Recipe: Ingredients 

  1. Non-chlorinated water.Chlorine in the water will kill microorganisms.
  2. Vermacompost and well-aerated compost are best. The more diversity of compost, the better. It should smell good, like forest soil, and not stinky. 5 pounds per 25 gallons.
  3. Unsulphured molasses. Food for bacteria, etc. 1 ¼ cup per 25 gallons.
  4. Liquid kelp. Fertilizer and microbe food. ½ cup mixed into 5 cups of water before adding to the mixture.
  5. Humic acid. Microbe food and soil conditioner: 1-2 tablespoons per 25 gallons, mixed into 2 cups of water before adding to the mixture.
  6. Rotten wood chips, straw or hay (optional). Decomposing high carbon materials encourage fungal inoculation. 1-2 cups per 25 gallons will do.
  7. Steel cut oats. Food for fungus. 1 cup per 25 gallons.

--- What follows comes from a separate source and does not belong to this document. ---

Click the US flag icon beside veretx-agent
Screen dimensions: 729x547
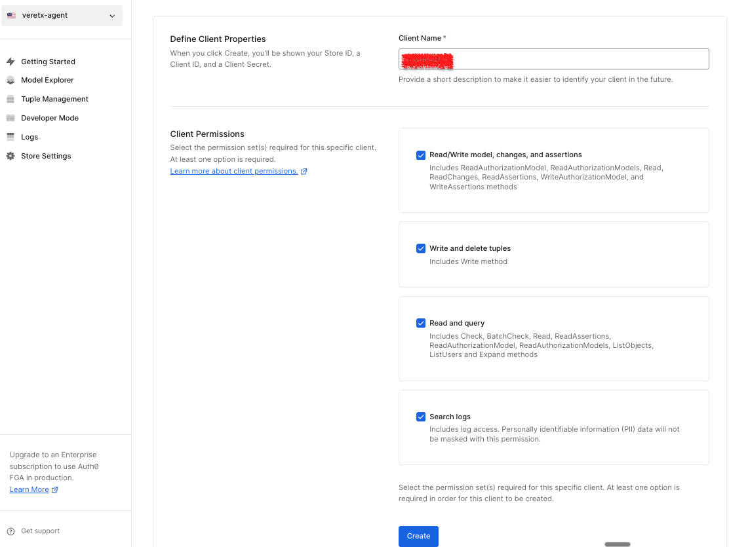point(12,14)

First, put the water in, then the molasses, and then add everything else. Some people like to put all of the solid materials into a pillowcase or similar (like a tea bag), but I prefer to mix them directly into the water. If you’re a little off in the amounts, it doesn’t matter, as long as you have enough molasses to sustain the microbe populations for the amount of time you will be bubbling your brew. I should also note here that a compost tea recipe can be as simple as compost and molasses. The other things will take it to the next level.

Next, stir the container well, and put in your air pump bubbler. It’s good to stir the mixture from time to time. Let it sit for 24 to 48 hours (the full 48 is better).

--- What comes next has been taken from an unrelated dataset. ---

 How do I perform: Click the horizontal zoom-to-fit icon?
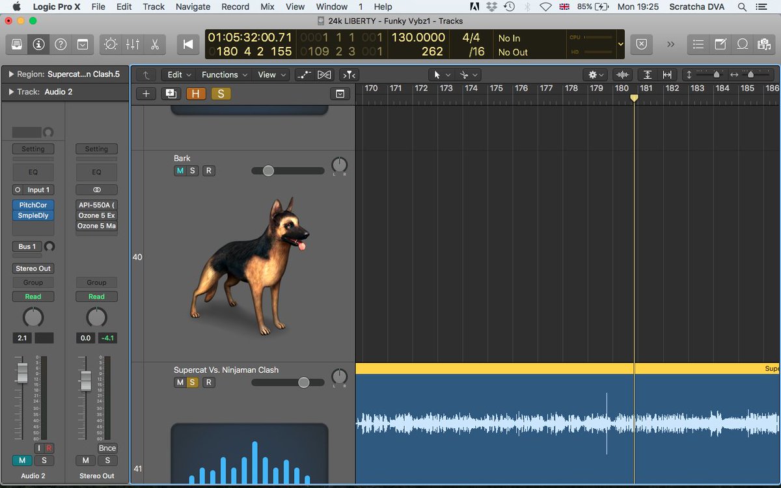pyautogui.click(x=667, y=74)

Once you’re done bubbling, remove the air pump and give it another good stir. Now it’s time to apply it to your plants. If you’re going to create a foliar spray for leaves (definitely recommended), let it settle and skim the liquid off the top so that it contains fewer solids and won’t clog your sprayer. To spray it, simply evenly cover the leaves on the top and bottom. For soil application, use buckets or other manageable vessels and dunk them into the stirred up mixture in order to get the solids as well as the liquid. Then, apply to the soil around the plants, ideally covering up to or beyond the drip line.

That’s all there is to it. You should notice a significant kick to your plant growth, especially if you do this every couple of weeks during the growing season. Just make sure not to fertilize beyond the first two weeks of summer in temperate climates, as this could prevent new growth from hardening off in time and you may lose it to frost.